### DOCUMENT TEXT
Federated Authorization

Federated learning is conducted over computing resources owned by different organizations. Naturally these organizations have concerns about their computing resources being misused or abused. Even if an NVFLARE docker is trusted by participating orgs, researchers can still bring their own custom code to be part of a study (BYOC), which could be a big concern to many organizations. In addition, organizations may also have IP (intellectual property) requirements on the studies performed by their own researchers.

NVFLARE comes with an authorization system that can help address these security concerns and IP requirements. With this system, an organization can define strict policy to control access to their computing resources and/or FL jobs.

Here are some examples that an org can do:

  • Restrict BYOC to only the org’s own researchers;

  • Allow jobs only from its own researchers, or from specified other orgs, or even from specified trusted other researchers;

  • Totally disable remote shell commands on its sites

  • Allow the “ls” shell command but disable all other remote shell commands

Centralized vs. Federated Authorization

In NVFLARE before version 2.2.1, the authorization policy was centrally enforced by the FL Server. In a true federated environment, each organization should be able to define and enforce their own authorization policy instead of relying others (such as FL Server that is owned by a separate org) to do so.

[Data listing]
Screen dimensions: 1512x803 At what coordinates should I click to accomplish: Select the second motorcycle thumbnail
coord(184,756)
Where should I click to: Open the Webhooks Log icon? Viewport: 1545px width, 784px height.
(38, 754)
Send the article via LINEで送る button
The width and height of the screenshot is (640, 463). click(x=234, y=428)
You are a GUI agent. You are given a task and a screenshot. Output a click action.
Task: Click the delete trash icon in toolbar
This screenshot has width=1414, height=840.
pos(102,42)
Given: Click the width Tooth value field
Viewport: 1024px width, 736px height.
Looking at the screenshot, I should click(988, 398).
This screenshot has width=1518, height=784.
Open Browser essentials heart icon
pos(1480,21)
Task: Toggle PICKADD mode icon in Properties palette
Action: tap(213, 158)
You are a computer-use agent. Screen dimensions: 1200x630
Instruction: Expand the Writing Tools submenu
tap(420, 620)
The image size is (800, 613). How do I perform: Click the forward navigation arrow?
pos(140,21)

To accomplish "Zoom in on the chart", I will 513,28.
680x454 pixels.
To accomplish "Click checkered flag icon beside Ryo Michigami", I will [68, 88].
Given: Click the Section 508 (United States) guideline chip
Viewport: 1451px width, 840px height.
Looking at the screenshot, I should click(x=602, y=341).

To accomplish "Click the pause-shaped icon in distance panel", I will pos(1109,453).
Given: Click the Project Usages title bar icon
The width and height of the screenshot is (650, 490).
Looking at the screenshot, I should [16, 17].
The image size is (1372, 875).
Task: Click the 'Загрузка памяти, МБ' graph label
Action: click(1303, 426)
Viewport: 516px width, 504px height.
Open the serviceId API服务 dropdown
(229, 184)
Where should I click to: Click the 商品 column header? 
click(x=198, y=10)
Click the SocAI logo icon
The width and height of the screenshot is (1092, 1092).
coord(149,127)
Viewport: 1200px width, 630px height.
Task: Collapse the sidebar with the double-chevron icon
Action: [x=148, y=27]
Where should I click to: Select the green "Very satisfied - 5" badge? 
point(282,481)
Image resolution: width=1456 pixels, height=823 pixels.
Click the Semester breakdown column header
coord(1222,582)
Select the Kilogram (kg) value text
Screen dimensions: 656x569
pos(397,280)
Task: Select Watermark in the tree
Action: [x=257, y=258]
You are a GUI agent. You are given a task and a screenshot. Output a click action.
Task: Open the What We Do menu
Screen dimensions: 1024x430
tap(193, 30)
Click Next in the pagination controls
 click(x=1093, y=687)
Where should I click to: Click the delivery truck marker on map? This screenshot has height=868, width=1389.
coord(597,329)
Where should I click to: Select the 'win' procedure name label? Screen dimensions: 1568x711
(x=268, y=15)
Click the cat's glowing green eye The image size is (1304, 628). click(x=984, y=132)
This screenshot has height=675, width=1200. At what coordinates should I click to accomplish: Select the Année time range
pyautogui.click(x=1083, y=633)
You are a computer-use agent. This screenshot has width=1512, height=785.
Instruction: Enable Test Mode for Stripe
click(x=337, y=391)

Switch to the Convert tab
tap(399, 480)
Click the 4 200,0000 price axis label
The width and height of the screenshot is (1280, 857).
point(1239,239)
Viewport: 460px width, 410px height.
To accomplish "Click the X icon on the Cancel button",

### EXERCISE REQUIREMENTS
[1] Retype the federated authorization text word for word, from "Federated learning is" down to "and/or FL jobs.".
[2] Decide whether each statement below agrees with the federated authorization text, answering yes or no and quoting the words that settle it: (a) Before version 2.2.1, NVFLARE had each organization enforce its own authorization policy. (b) An organization can permit the "ls" shell command while disabling every other remote shell command. (c) Researchers can bring their own custom code to a study.
The records were taken from a separate source.

### ANSWERS TO THE EXERCISE
[1]
Federated learning is conducted over computing resources owned by different organizations. Naturally these organizations have concerns about their computing resources being misused or abused. Even if an NVFLARE docker is trusted by participating orgs, researchers can still bring their own custom code to be part of a study (BYOC), which could be a big concern to many organizations. In addition, organizations may also have IP (intellectual property) requirements on the studies performed by their own researchers.

NVFLARE comes with an authorization system that can help address these security concerns and IP requirements. With this system, an organization can define strict policy to control access to their computing resources and/or FL jobs.

[2]
(a) No: "In NVFLARE before version 2.2.1, the authorization policy was centrally enforced by the FL Server."
(b) Yes: "Allow the “ls” shell command but disable all other remote shell commands"
(c) Yes: "researchers can still bring their own custom code to be part of a study (BYOC)"